Когда Король раздавал голубые ленты — в 1660 году{265}, если не ошибаюсь, — то предложил принцу Конде вручить ее одному из его друзей. Граф де Колиньи считал, что награжденным окажется он сам, — так он был уверен, что имеет на нее право, — или, по крайней мере, герцог де Люксембург, в то время еще носивший титул графа де Бутвиля. Ожидали, что принц выберет кого-нибудь из них, — как по заслугам, так и из-за личной преданности. Но тот предпочел им своего фаворита Гито, и граф де Колиньи был так возмущен, что тотчас разыскал принца и, вернув тому свой патент на должность капитан-лейтенанта его тяжелой конницы{266}, заявил, что не заслужил такого обхождения; сколько бы несправедливостей он ни пережил, ни одна не ранила его так больно — ведь ради принца он оставил одну из важнейших должностей при дворе, а тот предпочел ему человека, про которого даже в точности не известно, дворянин ли он; если милостивый Господь позволит ему, Колиньи, вырастить детей, то легче будет застрелить их, нежели знать, что они выбрали службу у кого-либо, кроме самого Короля.

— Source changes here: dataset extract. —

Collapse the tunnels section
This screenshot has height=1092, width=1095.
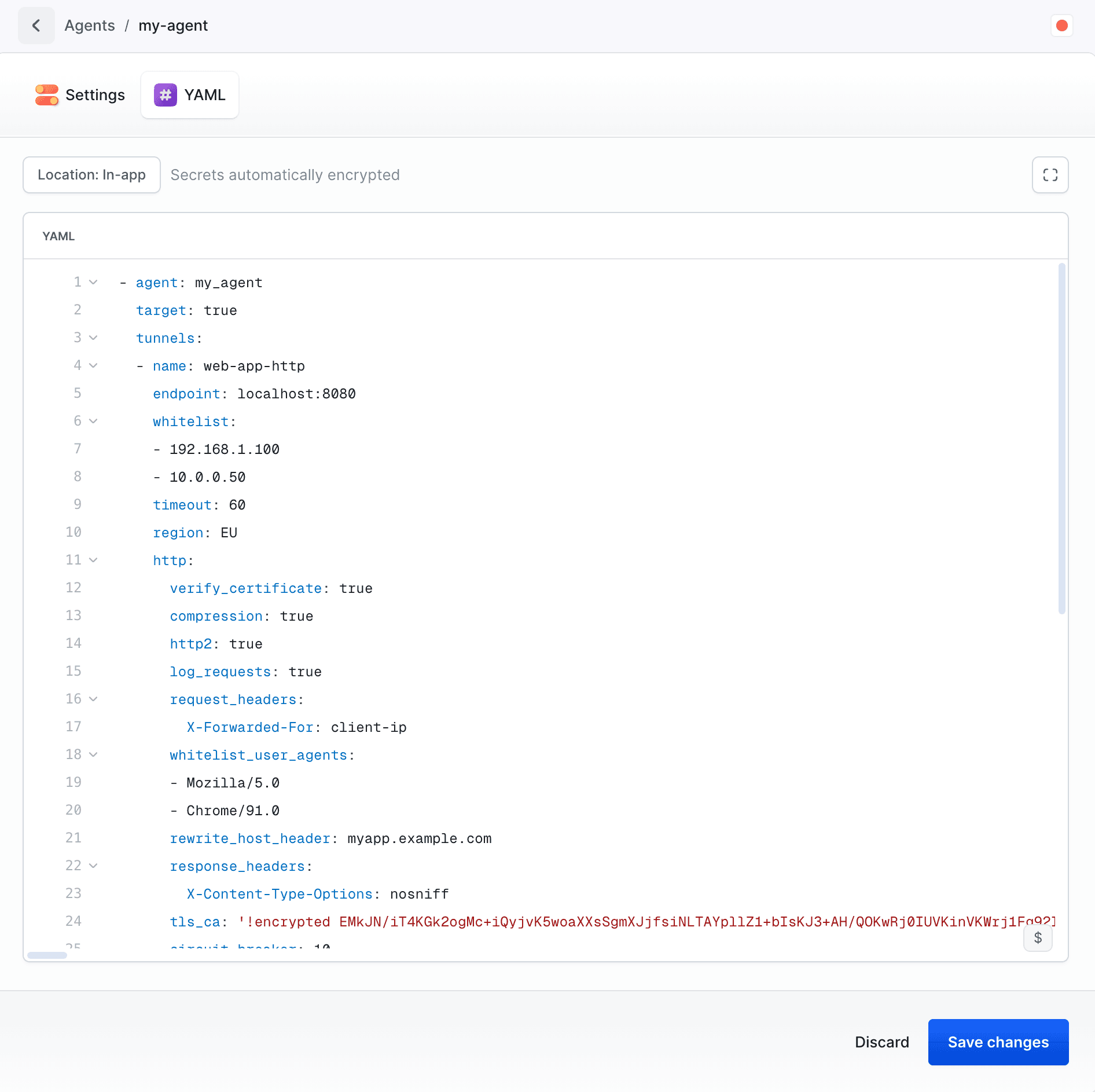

Принц Конде не отличался кротостью нрава, но все же, то ли потому, что понял, что был не прав, то ли для того, чтобы снова привлечь его на свою сторону, сказал: пусть он смирит свой гнев — если лента досталась не ему и не герцогу де Люксембургу, то лишь потому, что их достоинства позволяют им самим добиться таких отличий, а Гито может уповать лишь на него; и если бы он, принц, знал, как повернутся обстоятельства, то, возможно, поступил бы иначе, но что теперь граф должен удовольствоваться этим объяснением, ведь только от него самого зависит быть награжденным в будущем. И хотя господин принц Конде прежде отнюдь не славился склонностью к длинным речам и не имел обыкновения утешать обиженных, но графа де Колиньи это не тронуло, и он ушел, окончательно поссорившись с ним.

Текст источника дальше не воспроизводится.